**INPUT MATERIAL:**
=-=-=-=-=

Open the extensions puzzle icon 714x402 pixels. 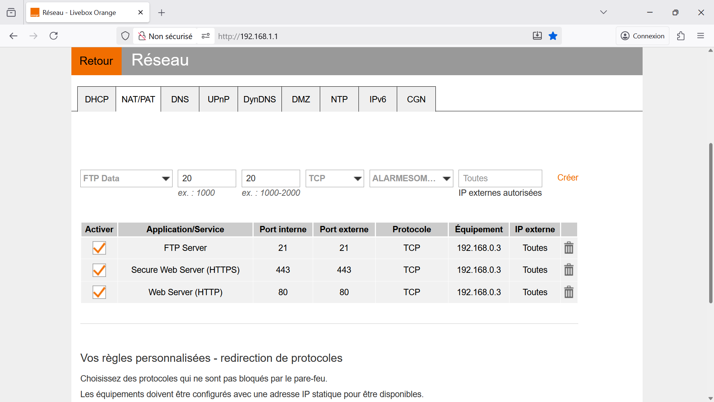(x=681, y=36)
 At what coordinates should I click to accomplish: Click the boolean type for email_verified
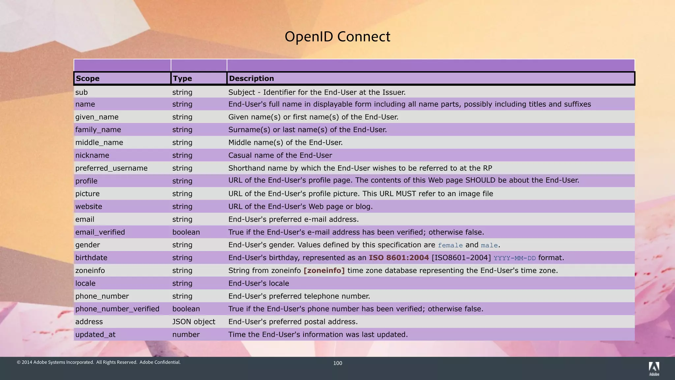point(186,232)
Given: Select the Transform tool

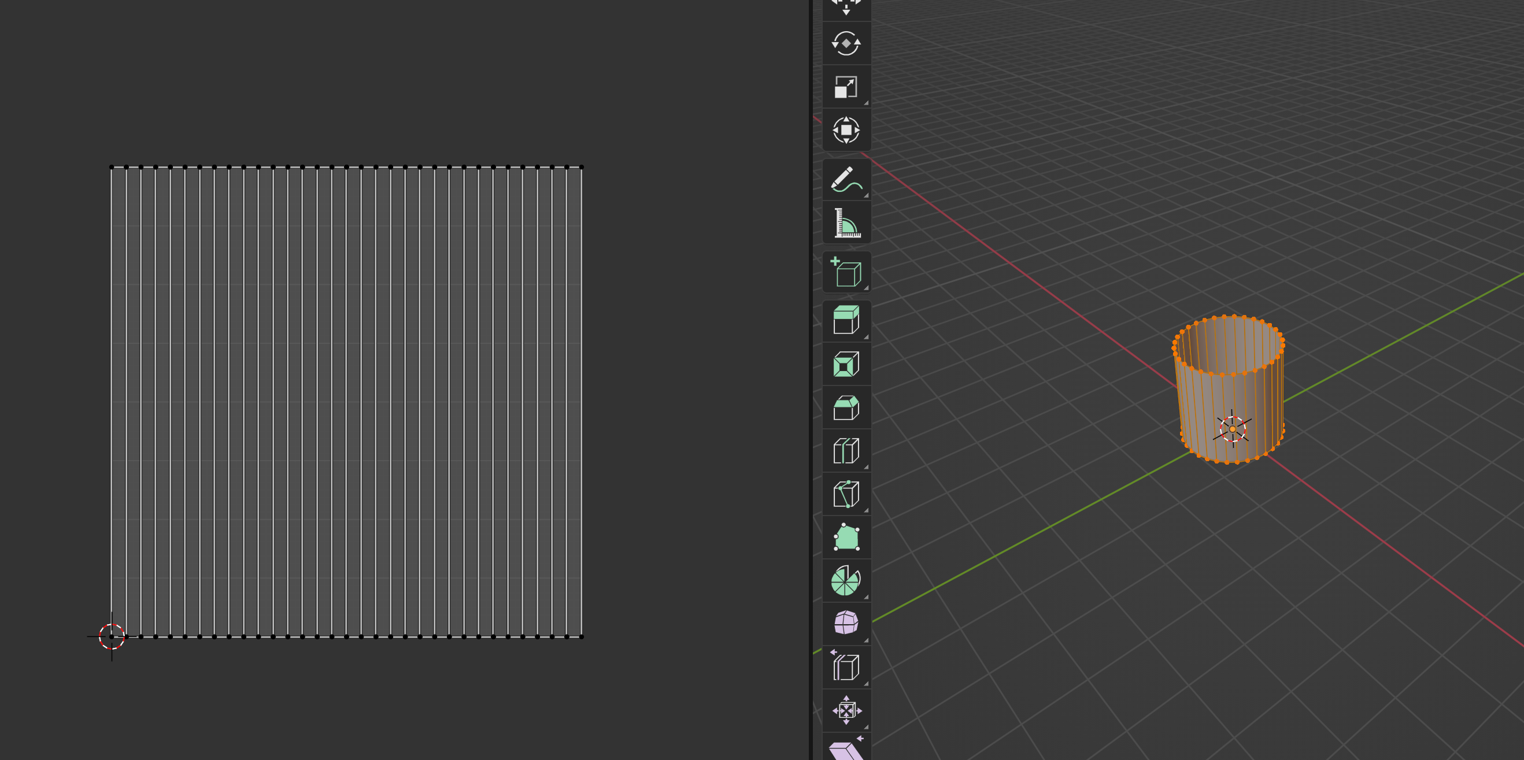Looking at the screenshot, I should pyautogui.click(x=846, y=131).
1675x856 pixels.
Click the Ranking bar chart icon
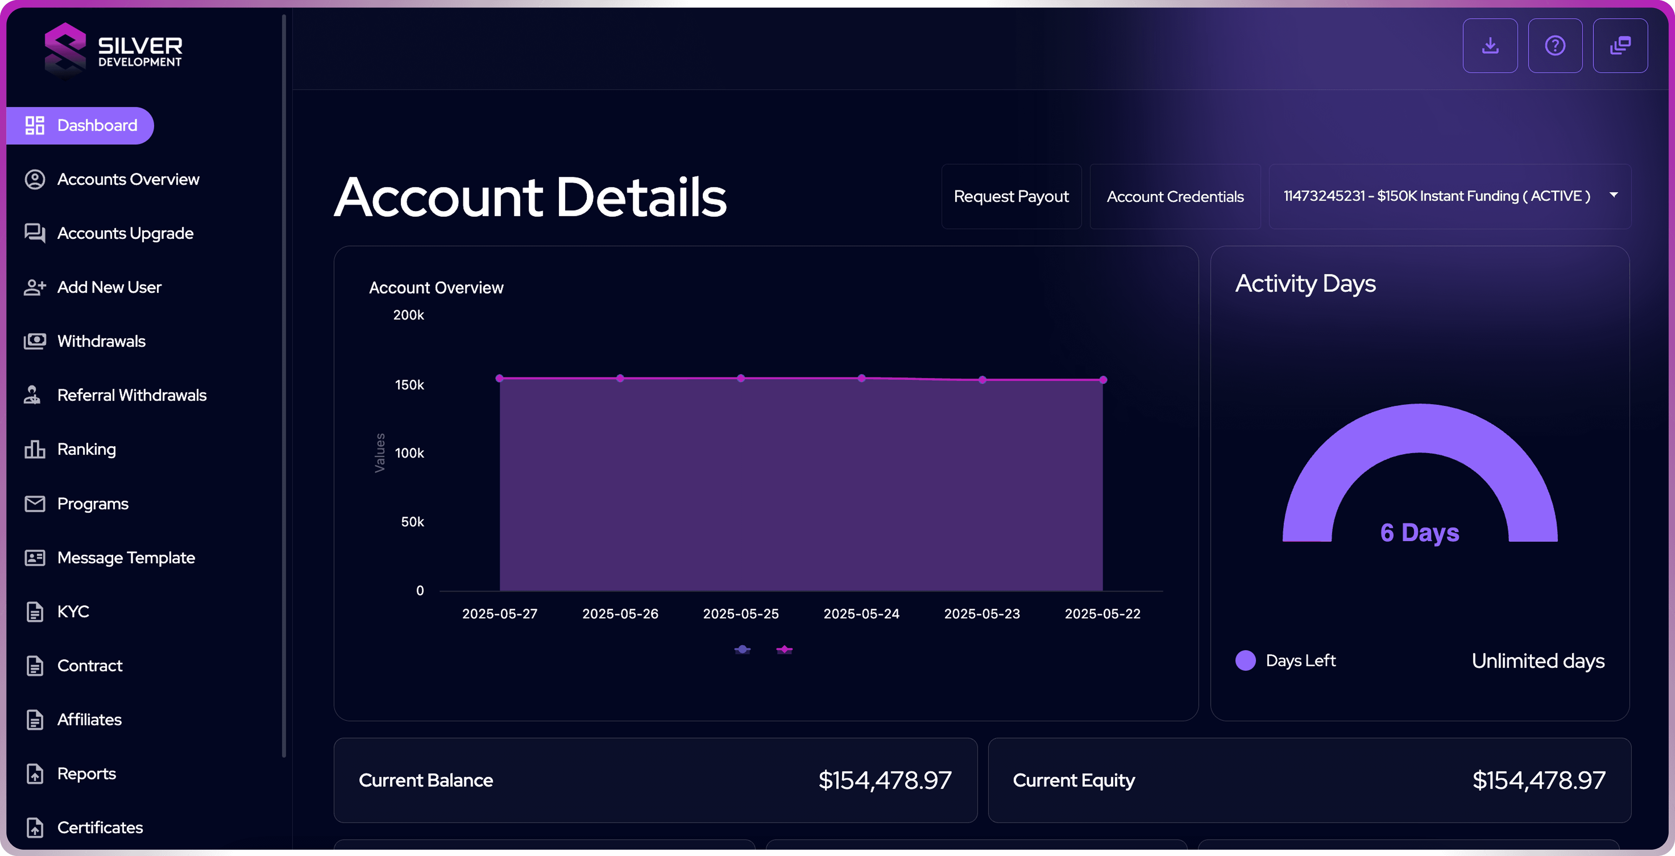coord(34,449)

=-=-=-=-=

**AIM OF THE EXERCISE:** Write out again the lines from the one with "At what coordinates" through the end of the records exactly, without any of the pictures.

**WRITTEN SOLUTION:**
 At what coordinates should I click to accomplish: Click the boolean type for email_verified
point(186,232)
Given: Select the Transform tool

Looking at the screenshot, I should pyautogui.click(x=846, y=131).
1675x856 pixels.
Click the Ranking bar chart icon
coord(34,449)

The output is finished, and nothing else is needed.